Pluie de requêtes en justice
L’absence de créneaux en ligne provoque une pluie de contentieux, pour « beaucoup favorables aux demandeurs », et « sature les juridictions administratives », déjà débordées.
En 2021, 100 000 requêtes ont été introduites en justice, soit 40% de l’activité totale des tribunaux administratifs, selon le rapport.

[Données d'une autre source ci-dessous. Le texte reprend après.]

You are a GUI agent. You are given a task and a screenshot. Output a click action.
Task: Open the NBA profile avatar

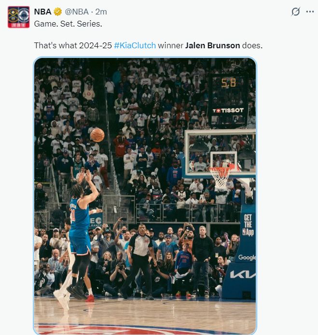tap(19, 17)
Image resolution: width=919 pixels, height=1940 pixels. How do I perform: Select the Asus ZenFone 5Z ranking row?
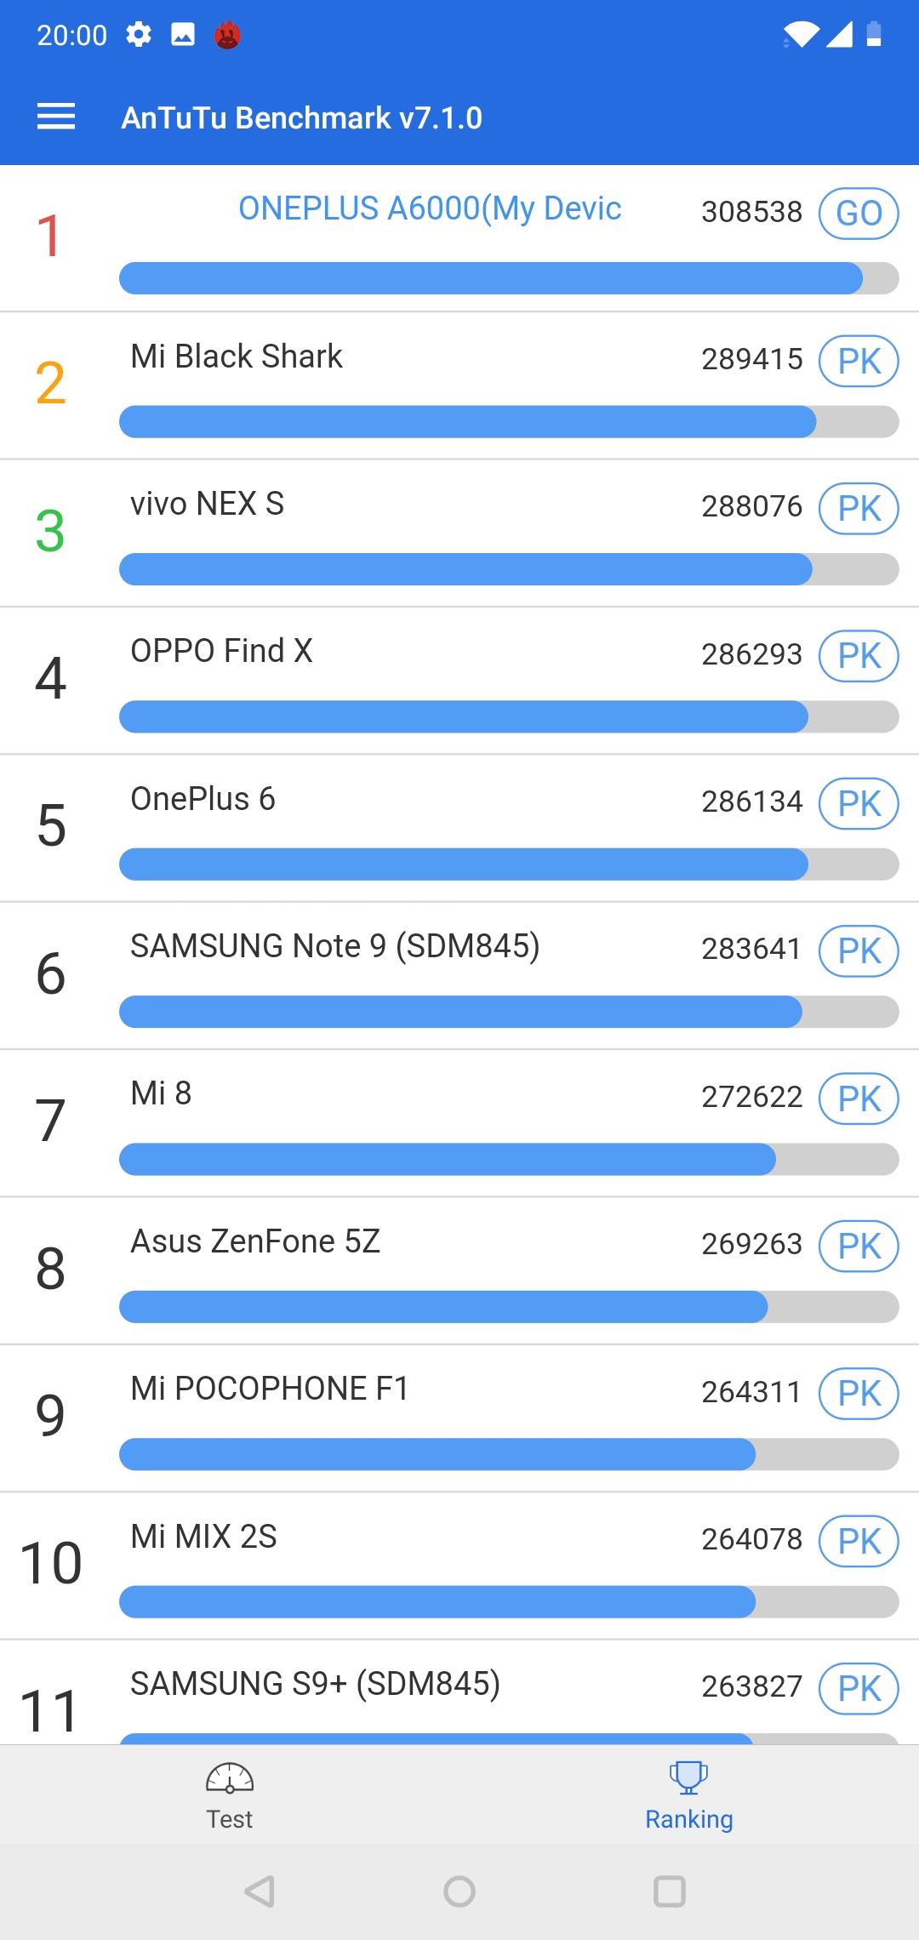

La majorité des actions portent sur l’incapacité de l’administration à traiter les demandes dans un délai raisonnable.
« On assiste à un effet boomerang : les tribunaux ordonnent des prises de rendez-vous, les préfectures dégagent des plages horaires et décalent les autres créneaux déjà réservés pour des personnes… Voilà comment le système devient fou », analyse le sénateur.
L’échec du règlement de Dublin
Le rapport relève aussi les failles du règlement de Dublin, selon lequel un exilé doit déposer sa demande d’asile dans le premier pays d’arrivée en Europe (généralement la Grèce, l’Espagne ou l’Italie).
Sur les 100 000 demandeurs d’asile qui arrivent chaque année sur le territoire français, un tiers est sous le coup d’une procédure Dublin. Mais selon le document, en 2021 « moins de 3 000 demandeurs sont transférés chaque année vers l’État membre responsable de l’examen de sa demande d’asile ».
L’État peine donc à faire appliquer les transferts Dublin et les migrants concernés errent pendant 18 mois en France avoir de pouvoir déposer un dossier en France. Beaucoup d’entre eux viennent grossir les campements du nord de Paris.
Les sénateurs proposent d’abandonner ce principe de responsabilité du pays de première arrivée, et d’appliquer une « plus grande convergence » entre États membres sur les décisions d’asile. En clair, faire en sorte que si une personne est déboutée dans un pays européen, elle ne puisse pas redemander la protection dans un autre.
Une politique d’éloignements forcés inefficace
Le taux d’exécution des éloignements forcés a fortement baissé en 10 ans. Il était de 22% en 2012, contre 5,7% au premier semestre 2021. Et ce alors que le nombre de mesures prononcées en faveur d’un renvoi du territoire français ne cesse lui d’augmenter.
L’an dernier, la France a délivré 143 226 mesures d’éloignements, pour un taux d’exécution de 9,3% (contre 15,6% en 2019).
« La mise en œuvre d’un éloignement s’apparente le plus souvent à un parcours semé d’embûches », résume le rapport.
Le principal obstacle à ces renvois réside dans le manque de coopération des pays d’origine. Les États, principalement du Maghreb, rechignent à délivrer des laissez-passer pour récupérer leurs ressortissants. Et sans accord des « pays sources », les étrangers en situation irrégulière ne peuvent être expulsés du territoire français.
François-Noël Buffet préconise de durcir les contraintes, notamment la technique du « zéro laissez-passer, zéro visa ». « On ne peut pas faire l’économie de cet effort, sinon on ne renvoie personne. Cela nourrit les rancœurs de la population à l’égard des étrangers et cela nuit à ceux qui vivent chez nous de manière légale ».